#### Problem statement:
The answer consists of the lines from the line holding "Screen dimensions: 849x501" through the last line of the entries, retyped exactly, and nothing else. No pictures belong in it.

========

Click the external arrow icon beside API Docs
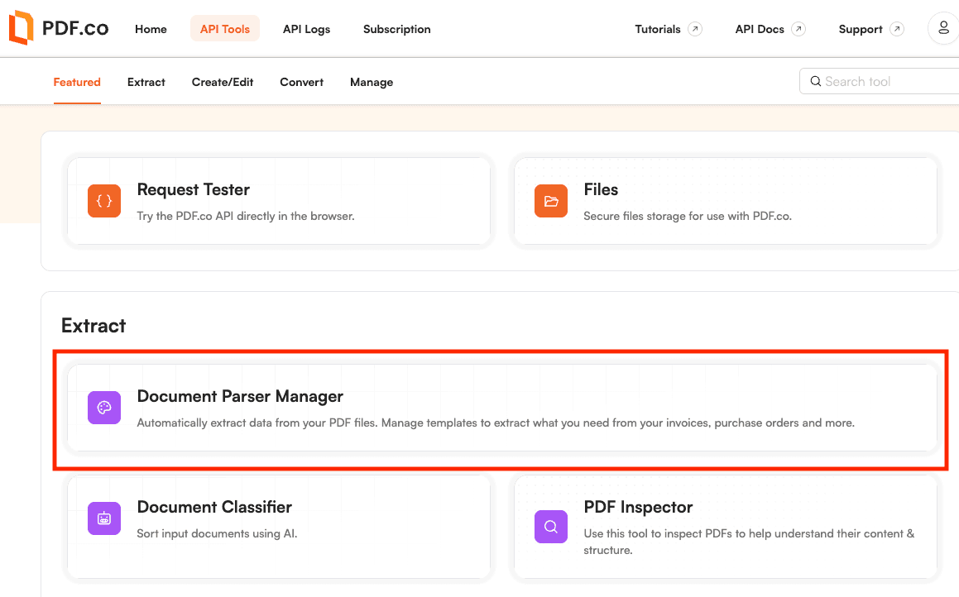The height and width of the screenshot is (597, 959). 798,29
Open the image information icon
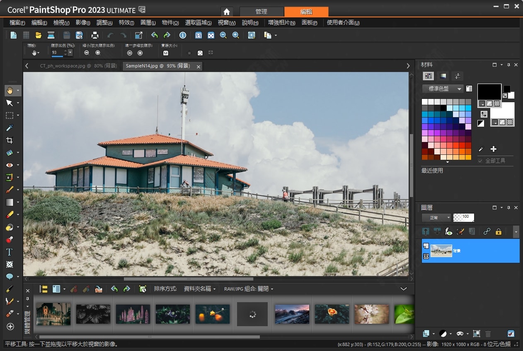This screenshot has width=523, height=351. click(x=182, y=36)
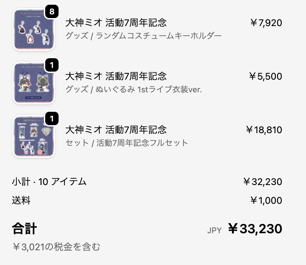Click the quantity badge showing 8
The image size is (306, 265).
pyautogui.click(x=52, y=12)
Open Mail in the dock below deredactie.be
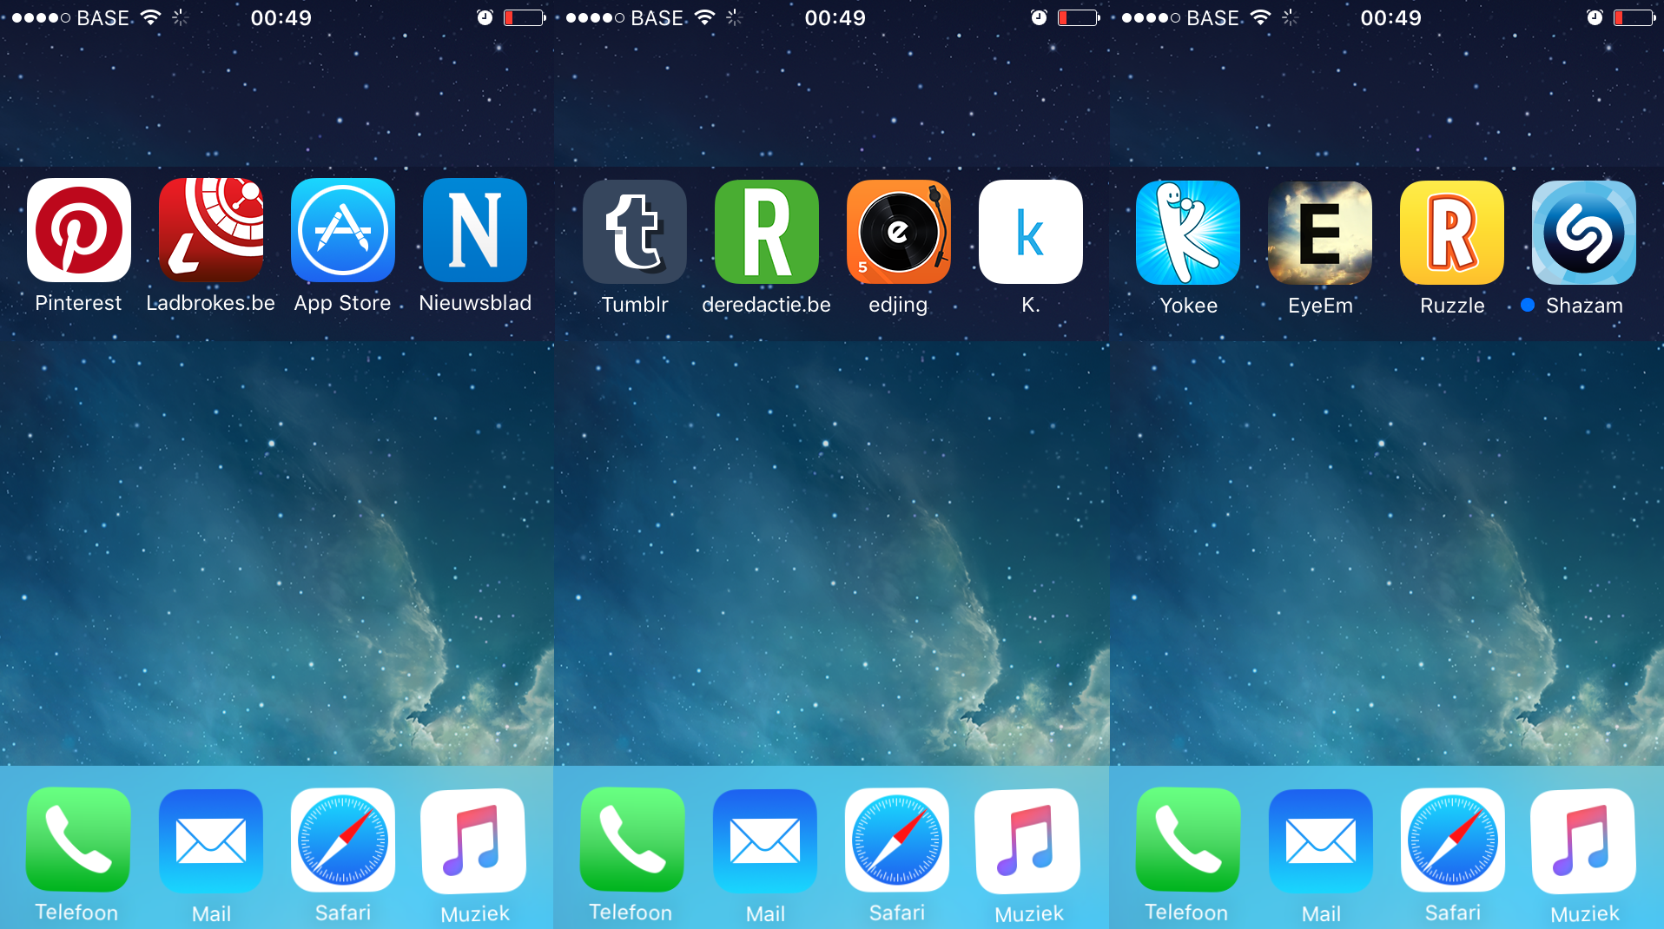The image size is (1664, 929). 765,840
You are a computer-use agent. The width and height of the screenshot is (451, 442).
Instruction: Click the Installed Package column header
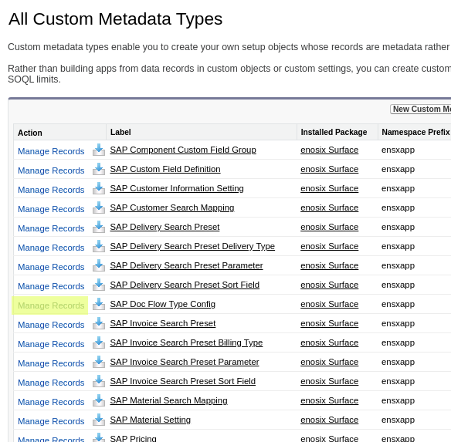[x=334, y=132]
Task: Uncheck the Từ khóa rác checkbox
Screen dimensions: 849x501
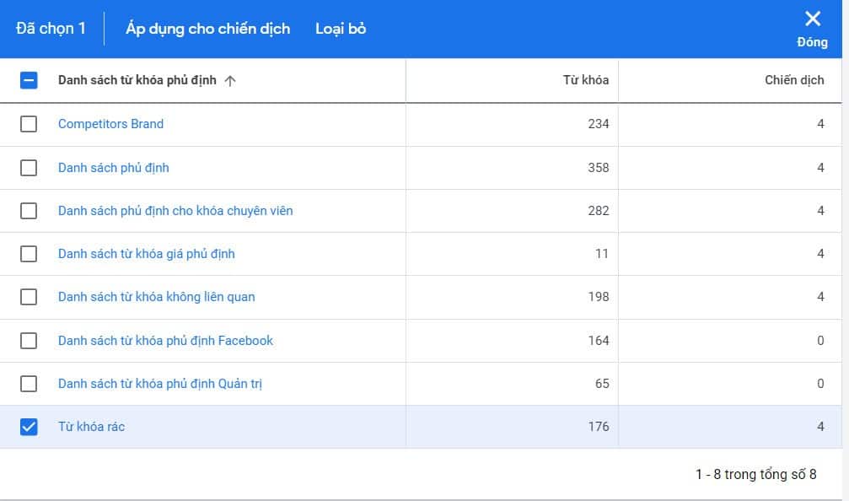Action: 29,427
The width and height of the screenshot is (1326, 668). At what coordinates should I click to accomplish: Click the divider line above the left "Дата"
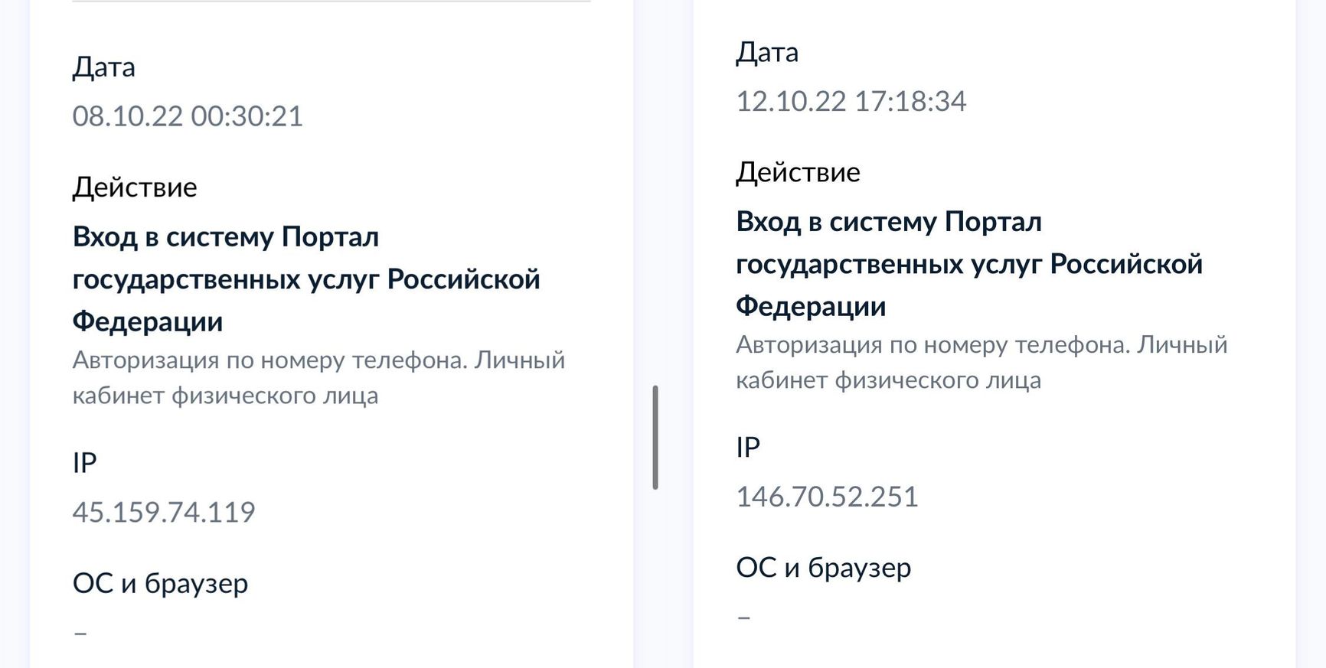(331, 2)
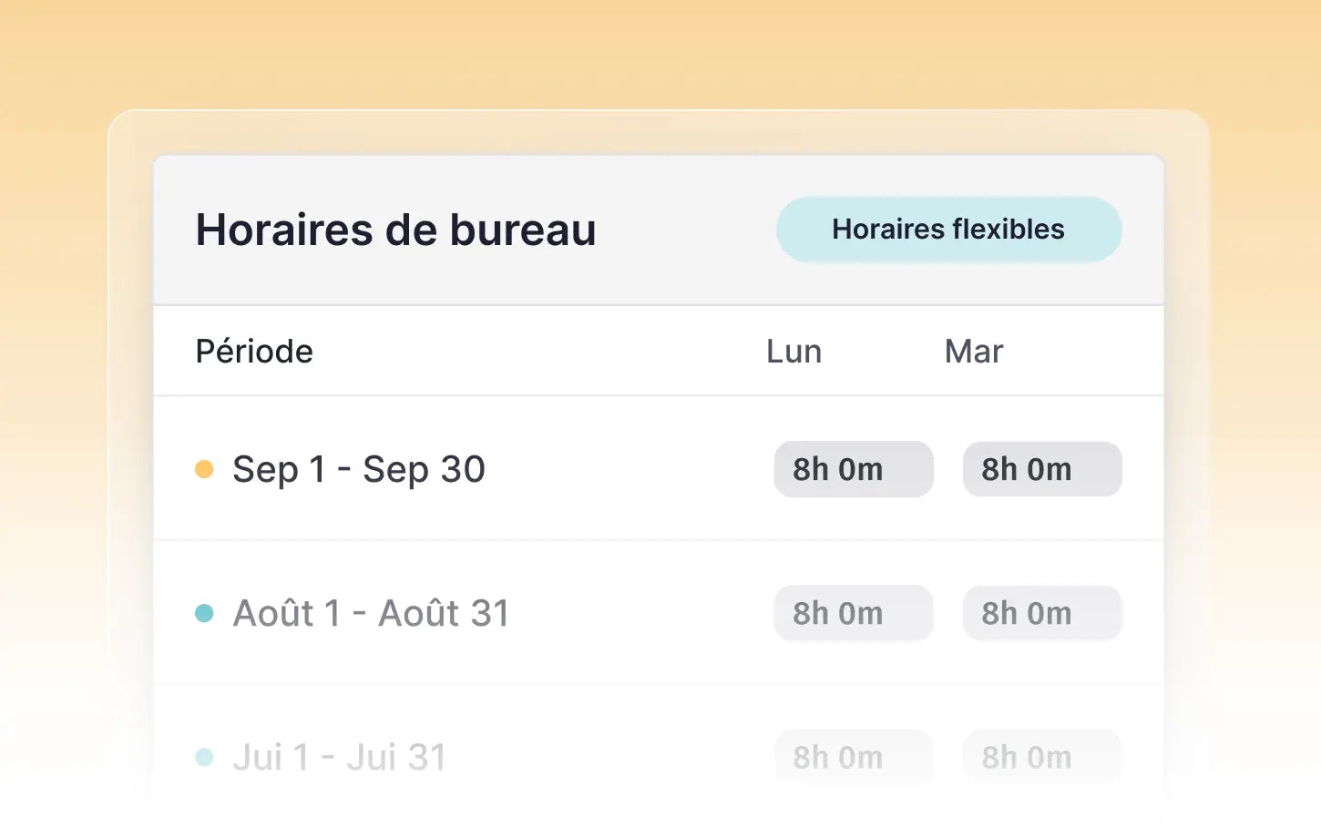Edit Monday hours for Sep 1 - Sep 30
This screenshot has height=838, width=1321.
point(853,469)
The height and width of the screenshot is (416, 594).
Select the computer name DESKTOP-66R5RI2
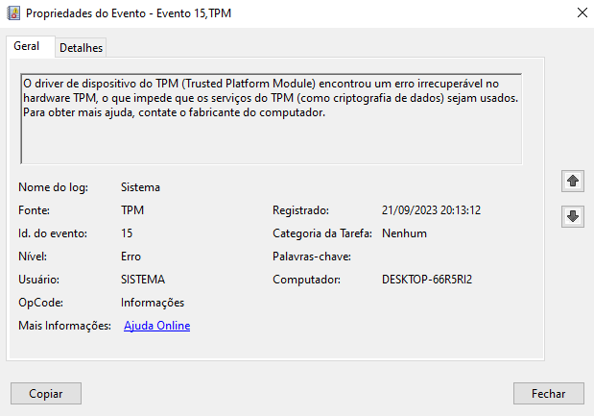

========

#### Output of the task:
Screen dimensions: 849x501
Action: 29,427
The width and height of the screenshot is (1326, 668). At what coordinates should I click to accomplish: Click the divider line above the left "Дата"
(331, 2)
Edit Monday hours for Sep 1 - Sep 30
This screenshot has height=838, width=1321.
point(853,469)
The height and width of the screenshot is (416, 594).
Select the computer name DESKTOP-66R5RI2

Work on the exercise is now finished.